A  couple of years after I left the company, my senior colleague Ram reportedly died from alcohol-related disease. A former company driver announced the sad news to me.

He would often visit me to mention with a tinge of regret that Ram had become a reckless mess going to doctors inebriated.

Ram was not always like that.

He was a handsome man, tall, dark, always suited in fine British apparels. I had bestowed a moniker upon him: Omar Sharif.

But colleagues had no idea who Omar Sharif was. So I used a different moniker that everyone understood: rum. It would send them into a wild split.

Ram liked rum, the iconic Nepali rum: Khukuri. Like Indians of the day, tourists or residents, Ram had a penchant for Khukuri. He also had a fine dress sense, never giving up on his tie and suit, which was not common in Kathmandu in the 1980s. At cocktails, Ram would always stick close to me and tell me that these ‘bachuwas’ or lads listened to him. The ‘Bachuwas’ was my ex-pat bosses.

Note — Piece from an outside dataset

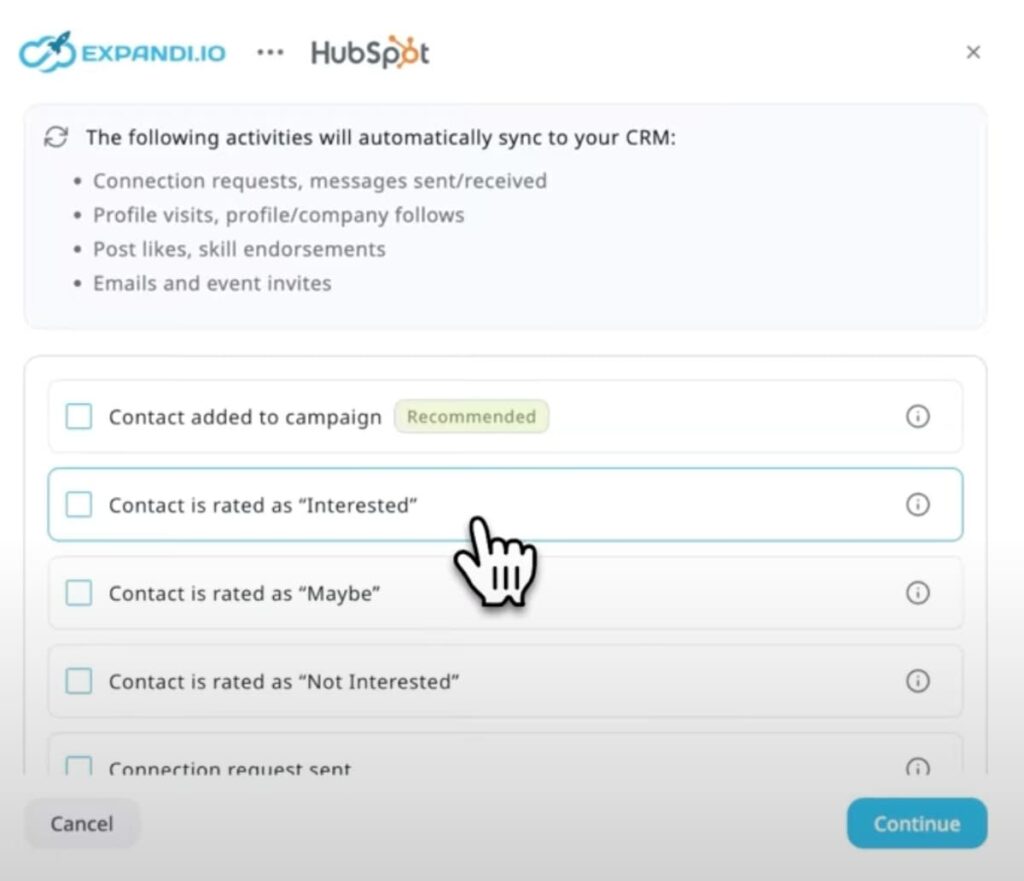Image resolution: width=1024 pixels, height=881 pixels.
Task: Open info tooltip for 'Contact is rated as Maybe'
Action: coord(918,593)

Ram was an Indian who hated his compatriots, tourists and residents, utility workers, beggars - yes, Durbar Marg was full of them then. Ram was an auditor with an international firm.

He was also a financial advisor for my employers. I never understood how and if a staff of an auditor firm could work as an advisor of its most valued client.

He even attended the company board meetings in the US, UK, Switzerland and elsewhere and presided as a de facto boss.

As time went on, he got deeply mired in company daily affairs.

I suspected then that his association with the auditor firm was only on paper.

Ram, who must be about 20 years my senior, would encourage me to generate sales and raise revenues, both of which were vital for his success and sustenance in the company. My success was what endeared me to him. He allowed me a lot of liberty and took no umbrage of my words. I publicly called him by his first name as I did all of my seniors. During my long association, I only clashed with Ram twice. Once, on salary increment and second on business ethics.

My ex-pat boss and Ram sent me to troubleshoot at an Indian branch, promising me that the company would take care of me for life if I succeeded. But they did just the opposite passing me for an annual increment.

Not to take injustice lying down, I announced that I was quitting after which they realised their promise and mistake and rectified them. I told them not to ever renege on promises.

I also taught them about equitable justice, not to be partial.

The second time was over business ethics mainly to do with the billing system on which I cannot write in the public domain.

A version of this article appears in print on October 13, 2020, of The Himalayan Times.